● **CONSIGNE**
Rédigez la suite du texte sur les collectifs d'artistes alternatifs, s'il vous plaît, en reprenant juste après sa dernière phrase.

● **TEXTE À LIRE**
Mais la difficulté pour ces artistes qui veulent apporter un autre regard sur le monde, la société et soi-même, est celle de la visibilité. Les collectifs Picturie générale, Box24, Collectif Annaba Art Scène, apparus ces trois dernières années sur la scène de l’art locale, moins connus ou « rebelles », peu sollicités par les espaces institutionnels et les galeries, utilisent des espaces (appartements, locaux d’entreprises..) proposés par des mécènes artistes ou passionnés d’art. Ils en font des lieux d’exposition, d’expérimentation et de partage de nouvelles façons de voir et de faire. Un phénomène qui échappe à la médiatisation officielle et montre une production contemporaine hors du consensus esthétiquement correct et établi. Il revêt donc une spécificité indissociable des contextes sociopolitique, urbain et artistique.
Si la mondialisation et internet ont permis aux artistes d’aborder le réel différemment pour en proposer une autre lecture, sur le plan de la représentation, il s’agit d’une occupation de l’espace esthétique. Exposer dans l’alternatif signifie bénéficier d’une flexibilité et liberté essentielles pour proposer des iconographies qui dénotent par rapport aux modes de représentation et modèles dominants.
Alternatives, émergentes, résistantes : ainsi pourraient se définir ces actions parce qu’il s’agit de communautés alternatives de changement qui offrent des moments de respiration où se produisent de nouvelles façons de faire et d’exister. Leur présence est importante pour le devenir de l’art local parce qu’elles proposent des perspectives sensibles au rapport esthétique au monde par leur interprétation d’un environnement en agitation permanente. Un engagement salutaire dans le contexte artistique et politique actuel car ici plus qu’ailleurs, l’expression artistique est un éclairage des représentations que l’on a de nous-mêmes.

● **MATÉRIEL FOURNI**
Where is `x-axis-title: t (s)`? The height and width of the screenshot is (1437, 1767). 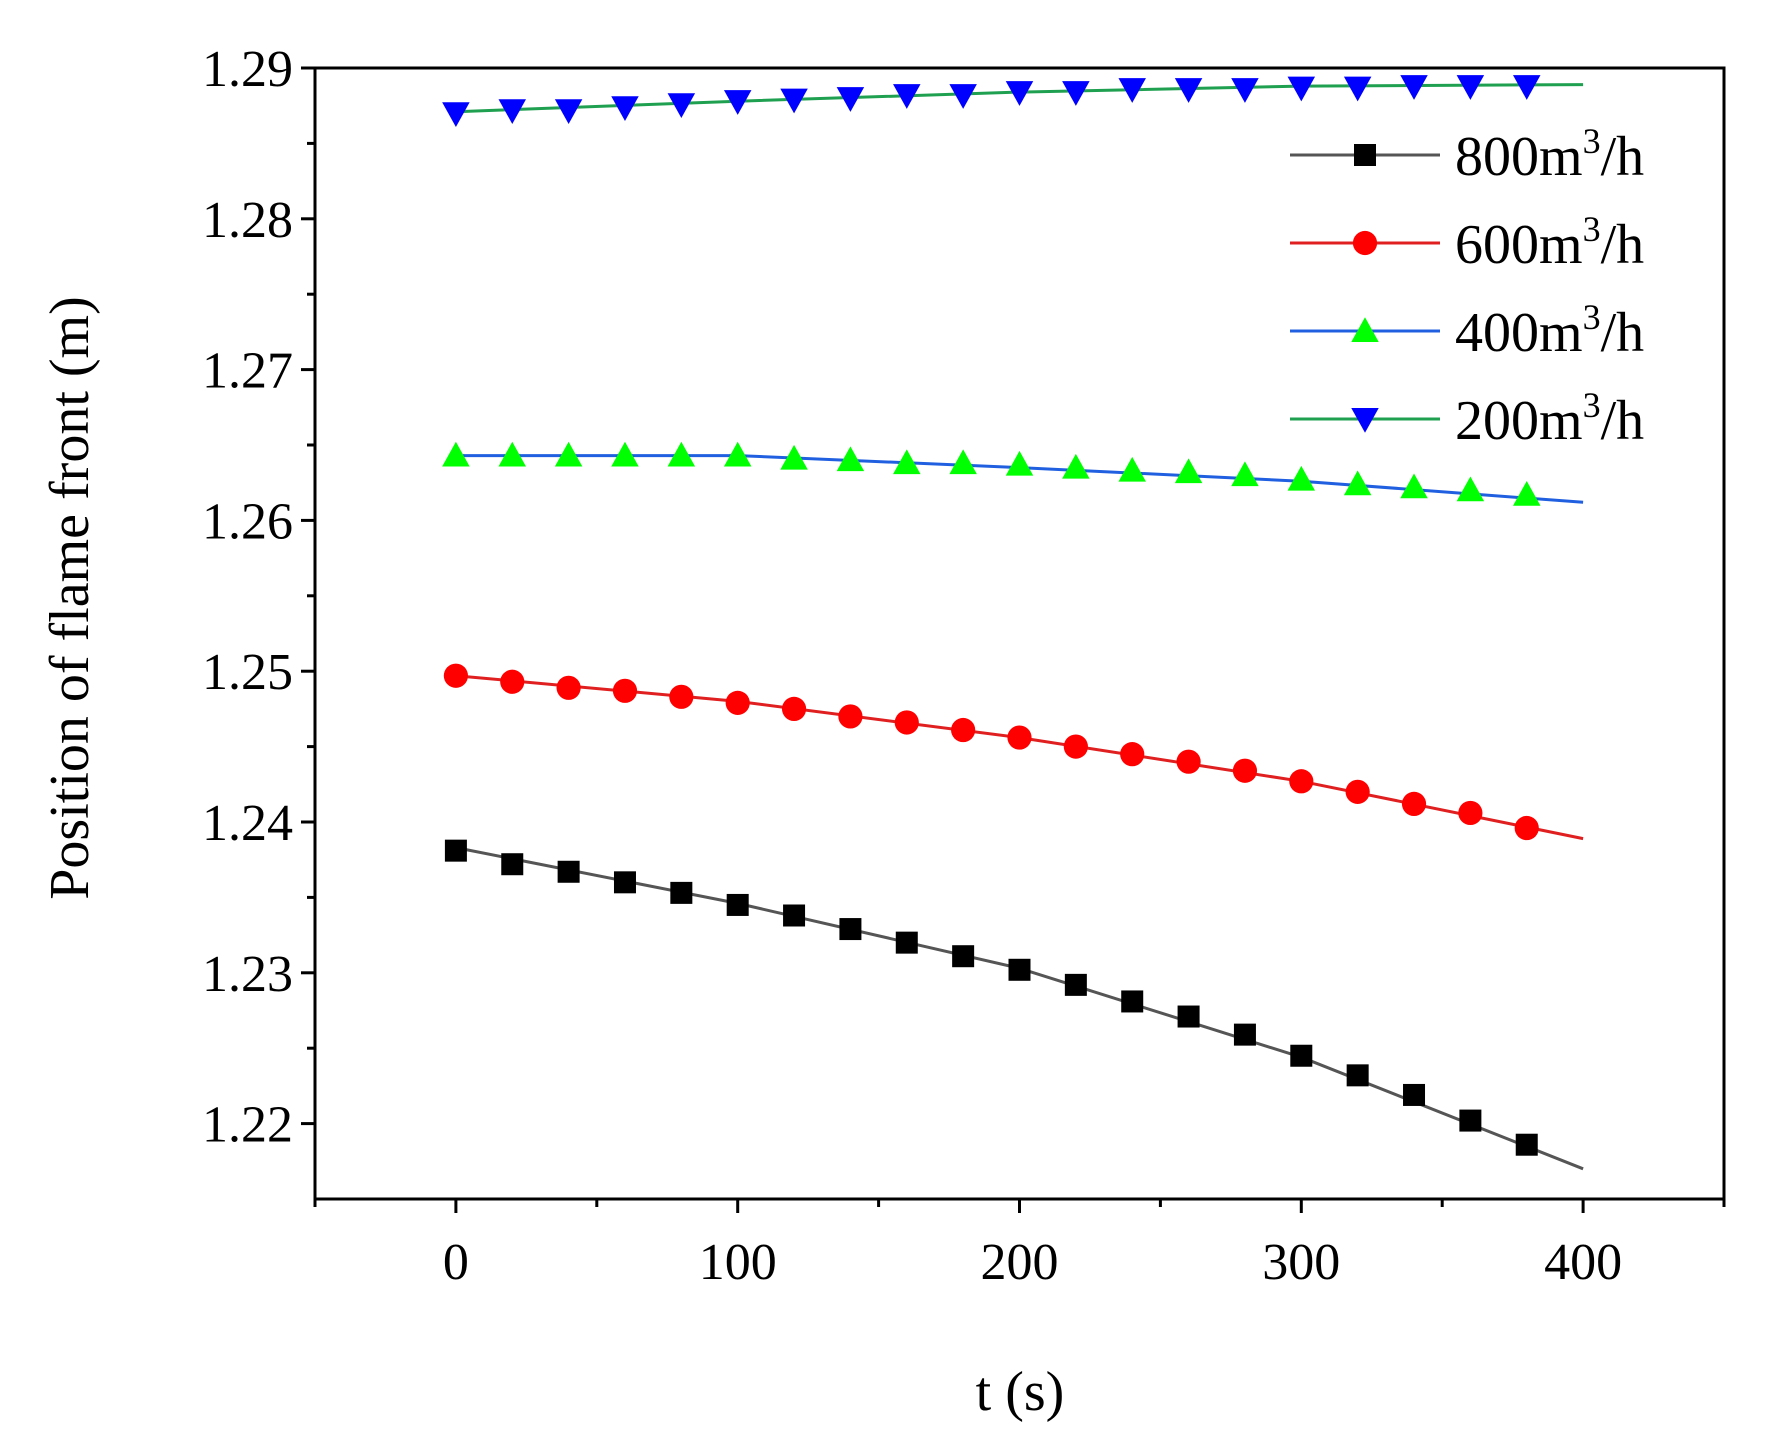
x-axis-title: t (s) is located at coordinates (1020, 1392).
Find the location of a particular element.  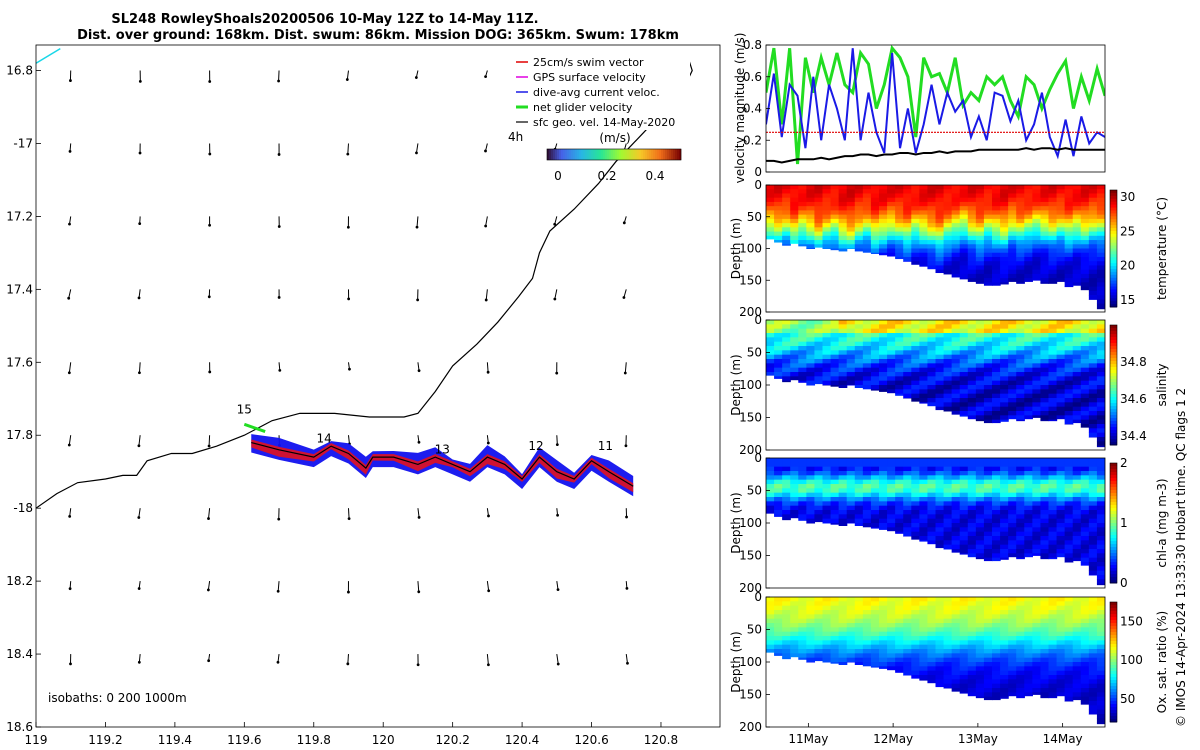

● **RÉPONSE**
Les évènements politiques et un contexte social mouvementé qui alimentent l’actualité du quotidien des villes et notamment d’Alger sont une source d’inspiration pour les artistes. Ils convoquent la mémoire collective et individuelle en travaillant sur l’histoire et les mémoires plus ou moins récentes qu’ils mettent en image, contredisant les discours qui tendent de plus en plus à en faire un tabou officiel. Ammar Bouras, (JT,2001, Aller simple,2003, Thagout, 2011…) reste le premier qui a, dès les années 90, commencé ce travail de déconstruction en vidéo, qu’Amina Menia développe aussi depuis un moment autour de l’archive en s’intéressant au patrimoine architectural entre passé et présent (Un écorché, 2013, Enclosed, 2014 ). Parmi les plus jeunes Oussama Tabti (Stand by, 2011, The Amsterdam threathy, 2012), Atef Berredjem (Le radeau de Lampeduse, 2009, A relative theory of man, 2011) ou Sofiane Zouggar (L’astrolabe, 2012, Untitled, 2014) reprennent par des dispositifs subtils l’écriture des réalités, en mettant à distance des questions de l’heure comme les migrations, les frontières, le politique.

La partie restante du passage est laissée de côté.